# Some pics of NO NAME....hehe



## Aly (Jul 30, 2007)




----------



## Bea (Jul 26, 2007)

Well his head shape and general look remind me of Bailee, so i'll say boy.  Someone on another forum predicted Cookie was a female by the shape of her head so there might be something in head shape. 

And may i just say that in the first two pics especially he looks like the name Touki would suit him cutely. If you don't use that name then it's going in my name bank, along with McNugget, Noodle, etc, and i'll just have to buy another bird.   

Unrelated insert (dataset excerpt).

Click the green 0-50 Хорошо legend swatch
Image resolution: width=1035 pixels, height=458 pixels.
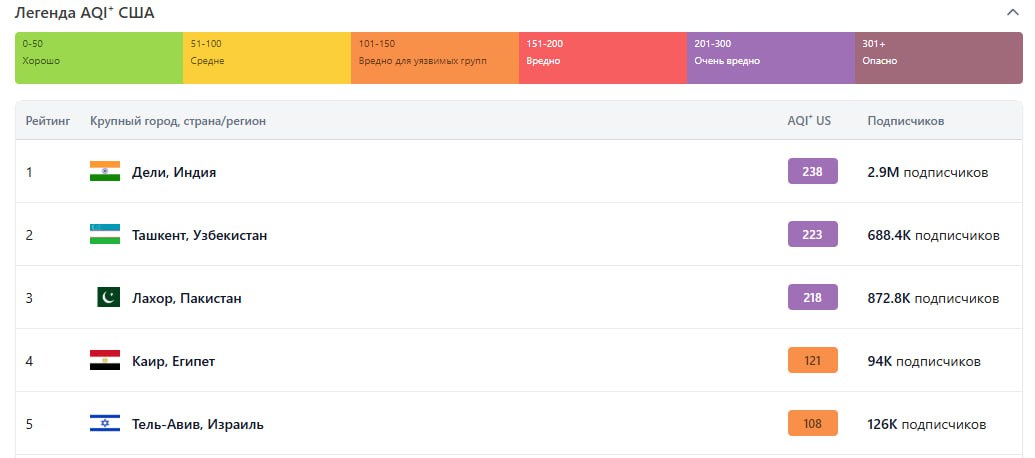pos(98,58)
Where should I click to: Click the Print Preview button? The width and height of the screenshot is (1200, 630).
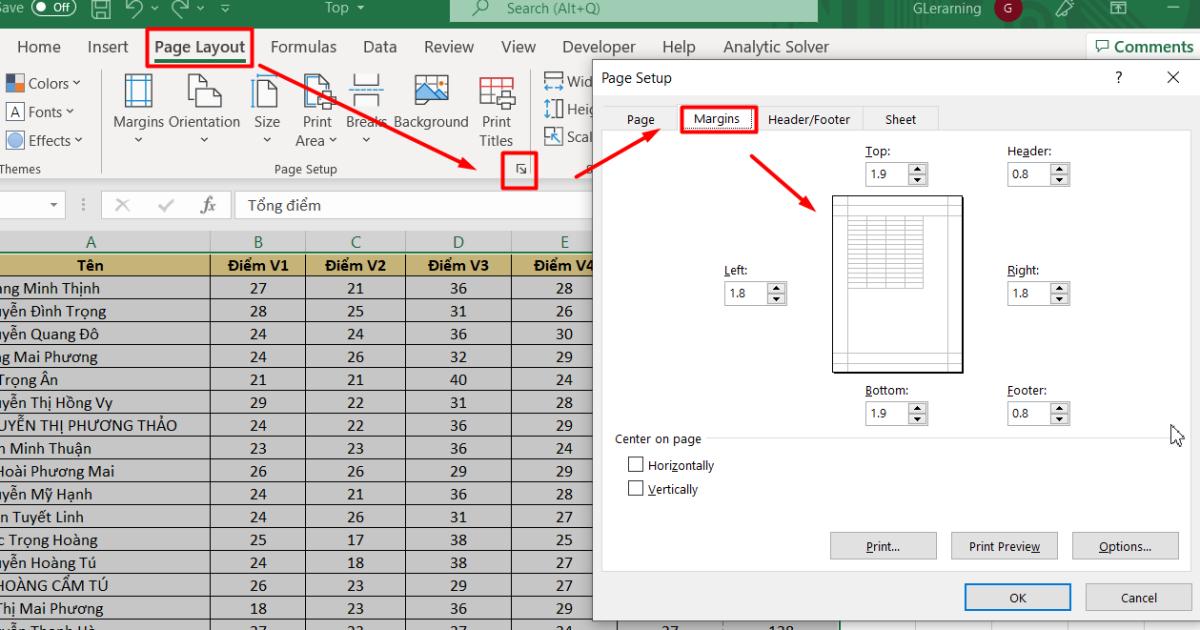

PS: Just saw elsewhere  that you're favouring the name Ziggy! That suits him great too.  And it would suit either a boy or a girl awesome so you wouldn't run into problems if you guess the gender wrong.


----------



## Plukie (Aug 26, 2007)

Well, I've guessed Boy...........now don't ask me why, I haven't got a clue, but I've got a 50% chance of being right, huh? Whatever it is, it's stunning!!


----------



## birdieness (Jul 28, 2007)

What ever "no name " is no name is beautiful. love the pictures


----------



## Laura (Jul 30, 2007)

Well you already know what I think...lol he looks exactly like Ollie did when I brought him, Ziggy is a good name for him.


----------



## Aly (Jul 30, 2007)

Bea said:


> Touki would suit him cutely. If you don't use that name then it's going in my name bank, along with McNugget, Noodle, etc, and i'll just have to buy another bird.




Excuses, excuses...


Well, everyone said boy..I guess because it's a baby it has that girly look a little so that's why I thought girl..my first impression was boy too...I just keep getting more confused with each day...


----------



## Plukie (Aug 26, 2007)

I don't think you should be asking me whether it's a boy or a girl really..........I've now got a very confused Tiel. LOL!!


----------



## Aly (Jul 30, 2007)

Plukie said:


> I don't think you should be asking me whether it's a boy or a girl really..........I've now got a very confused Tiel. LOL!!


You've got a boy!  Too much yellow on that head for a normal gray for it to be a girl.


----------